--- Texte à lire ---
Un tribunal doit avoir des lois fixes pour le criminel comme pour le civil ; rien ne doit être arbitraire, et encore moins quand il s’agit de l’honneur et de la vie que lorsqu’on ne plaide que pour de l’argent.

XLI.

Un code criminel est absolument nécessaire pour les citoyens et pour les magistrats. Les citoyens alors n’auront jamais à se plaindre des jugements, et les magistrats n’auront point à craindre d’encourir la haine : car ce ne sera pas leur volonté qui condamnera, ce sera la loi. Il faut une puissance pour juger par cette loi seule, et une autre puissance pour faire grâce.

XLII.

À l’égard des finances, on sait assez que c’est aux citoyens à régler ce qu’ils croient devoir fournir pour les dépenses de l’État ; on sait assez que les contributions doivent être ménagées avec économie par ceux qui les administrent, et accordées avec noblesse dans les grandes occasions. Il n’y a sur cet article nul reproche à faire à notre république.
---
» **Consigne donnée**
Pouvez-vous prolonger le texte sur les lois pénales et les finances publiques après sa dernière phrase ? Le matériel présenté ensuite n'a aucun rapport avec le texte sur les lois pénales et les finances publiques.
--- Données affichées ---
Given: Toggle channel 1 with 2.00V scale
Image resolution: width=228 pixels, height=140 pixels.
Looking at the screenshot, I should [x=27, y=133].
---
» **Réponse de l'exercice**
XLIII.

Il n’y a jamais eu de gouvernement parfait, parce que les hommes ont des passions ; et s’ils n’avaient point de passions, on n’aurait pas besoin de gouvernement. Le plus tolérable de tous est sans doute le républicain, parce que c’est celui qui rapproche le plus les hommes de l’égalité naturelle. Tout père de famille doit être le maître dans sa maison, et non pas dans celle de son voisin. Une société étant composée de plusieurs maisons et de

  1. Le Contrat social n’a pas été brûlé en France, mais il l’a été à Genève, et c’est un Genevois qui est censé parler dans les Idées républicaines. (B.)